Bien, quedó. Pero ¿porque hacerlo así? Leyendo el manual de emerge, la opción oneshot indica instalar el paquete, pero no agregarlo en la lista 'world' para futuras actualizaciones... ¿esta bien asi? Perdon, pero no entiendo..   :Confused: 

----------

## essau

a veces portage no puede actualizar a la vez dos paquetes en un emerge world, en tu caso se ve que se trata de un paquete de udev y de openrc, que trabajan en el mismo "asunto". Hay diferentes trucos para solventar esto. Uno es el que te han dicho, haces una instalación --oneshot de uno de ellos, y luego ya podrás hacer la actualización world.

Una instalación --oneshot no te saca el paquete del archivo world si ya está dentro. Lo que hace es que no lo incluye si no está especificado.

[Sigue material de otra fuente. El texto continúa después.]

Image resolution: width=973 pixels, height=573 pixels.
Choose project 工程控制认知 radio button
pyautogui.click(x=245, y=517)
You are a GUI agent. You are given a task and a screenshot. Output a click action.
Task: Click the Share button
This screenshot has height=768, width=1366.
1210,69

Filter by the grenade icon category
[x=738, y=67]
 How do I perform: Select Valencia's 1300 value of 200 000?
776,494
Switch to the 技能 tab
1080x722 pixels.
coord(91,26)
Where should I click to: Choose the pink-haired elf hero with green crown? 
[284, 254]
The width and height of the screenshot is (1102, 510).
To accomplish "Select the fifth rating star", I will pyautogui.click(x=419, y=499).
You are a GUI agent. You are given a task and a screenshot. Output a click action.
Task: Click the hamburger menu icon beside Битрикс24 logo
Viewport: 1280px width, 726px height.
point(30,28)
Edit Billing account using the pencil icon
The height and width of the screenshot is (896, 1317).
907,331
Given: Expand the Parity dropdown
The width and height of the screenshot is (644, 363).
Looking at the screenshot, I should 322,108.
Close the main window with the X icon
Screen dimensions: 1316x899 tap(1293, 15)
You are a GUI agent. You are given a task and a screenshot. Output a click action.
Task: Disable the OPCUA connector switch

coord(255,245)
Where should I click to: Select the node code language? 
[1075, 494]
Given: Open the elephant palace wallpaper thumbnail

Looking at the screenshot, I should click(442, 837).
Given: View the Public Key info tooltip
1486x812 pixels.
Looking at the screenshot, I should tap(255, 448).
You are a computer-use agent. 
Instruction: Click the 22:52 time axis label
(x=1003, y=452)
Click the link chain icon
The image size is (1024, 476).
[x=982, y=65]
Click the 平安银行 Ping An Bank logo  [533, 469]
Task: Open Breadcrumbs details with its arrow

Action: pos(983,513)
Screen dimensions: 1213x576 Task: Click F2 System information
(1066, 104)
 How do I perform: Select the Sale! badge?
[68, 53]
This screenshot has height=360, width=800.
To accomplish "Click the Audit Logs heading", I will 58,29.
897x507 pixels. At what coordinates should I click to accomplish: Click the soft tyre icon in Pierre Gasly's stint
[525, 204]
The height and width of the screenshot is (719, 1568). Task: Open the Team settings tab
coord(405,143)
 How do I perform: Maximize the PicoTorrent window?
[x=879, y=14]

Para sacar un paquete del archivo world que está en /var/lib/portage/world

haz : sudo emerge paquete --deselect.

Esto puede interesar si no quieres que se actualice un determinado paquete de forma automática salvo que tu lo emerjas específicamente.

Un saludo.

----------

## quilosaq

 *Juan Facundo wrote:*   

> Bien, quedó. Pero ¿porque hacerlo así? Leyendo el manual de emerge, la opción oneshot indica instalar el paquete, pero no agregarlo en la lista 'world' para futuras actualizaciones... 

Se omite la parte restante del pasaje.